The Soviet Union is a perfect study in how the Revolution can become legitimized, and how anarchy itself is institutionalized. When a Yugoslav communist complained to Joseph Stalin that his Red Army had raped millions of women during their march to Berlin, he merely shrugged. “Can’t he understand it if a soldier who has crossed thousands of kilometres through blood and fire and death has fun with a woman…?” He knew that true revolutionaries do not—cannot—bow to the morals of those slaves and prisoners they seek to liberate.

Speaking of Stalin, there’s no better example of how the ethic of thuggery permeates the entire revolutionary movement. In its early years, he and his mentor Vladimir Lenin would execute bank robberies and kidnappings to finance the activities of the Russian Social Democratic Labor Party (RSDLP), the precursor to the Communist Party. Any crime could be justified in the name of the Revolution, even crimes against the very proletariat they claimed to serve.

We see the same ethic at play in cities like Portland and Kenosha. The ideologues of the Black Lives Matter movement justify looting as “reparations,” even when the businesses are owned by black families. A BLM organizer named Ariel Atkins has said, “I don’t care if someone decides to loot, because that makes sure that person eats or has clothes.” Of course, the looter could get a job. But, obviously, that isn’t what Ms. Atkins means. She they can eat without quitting the field. They can protest by day and pillage by night. Looting allows activists to go full-time.

The Revolution doesn’t sleep.

It should be obvious by now that the “protests” in Oregon and Wisconsin have nothing to do with black lives or livelihoods. It has now become a justification for crime, a near occasion of sin—murder, theft, and rape, to name just three.

No revolution can succeed without its useful idiots. When protesters erected a guillotine outside the home of Amazon founder Jeff Bezos, I thought of Louis Philippe II, the Duke of Orléans.

Louis Philippe was a disciple of Rousseau, a high-ranking Freemason, and a notorious libertine. He used his position as head of a cadet branch of the royal family to promote the French Revolution. He sat in the National Assembly as a deputy for Paris, caucusing with the Jacobins. He bankrolled much of the early revolutionary activity, and his residence, the Palais Royal, became the Jacobins’ de facto headquarters. Once the French Revolution was in full swing, he shed his titles and his family name, laughably styling himself “Philippe Égalité.” He voted to execute his own cousin, King Louis XVI, who was guillotined on January 21, 1793. Less than a year later, on November 6, Monsieur Égalité met the same fate.

****

__Objectives__:
a) According to the revolution excerpt, which residence became the Jacobins' de facto headquarters?
b) In the revolution excerpt, take the part starting at "We see the same" and ending at "name just three.", and repeat it with "Portland" switched to "Seattle".
Rely only on the revolution excerpt.

__Material provided__:
****

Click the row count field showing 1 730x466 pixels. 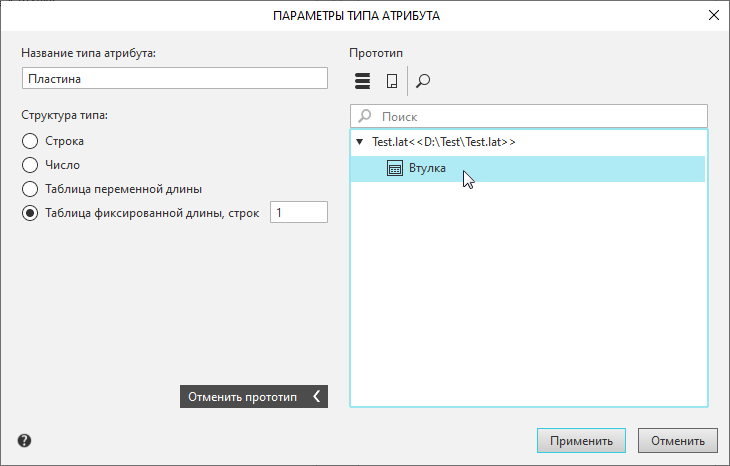point(298,212)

****

__Task-by-task solutions__:
a) The Palais Royal, the residence of Louis Philippe II, Duke of Orléans.

b)
We see the same ethic at play in cities like Seattle and Kenosha. The ideologues of the Black Lives Matter movement justify looting as “reparations,” even when the businesses are owned by black families. A BLM organizer named Ariel Atkins has said, “I don’t care if someone decides to loot, because that makes sure that person eats or has clothes.” Of course, the looter could get a job. But, obviously, that isn’t what Ms. Atkins means. She they can eat without quitting the field. They can protest by day and pillage by night. Looting allows activists to go full-time.

The Revolution doesn’t sleep.

It should be obvious by now that the “protests” in Oregon and Wisconsin have nothing to do with black lives or livelihoods. It has now become a justification for crime, a near occasion of sin—murder, theft, and rape, to name just three.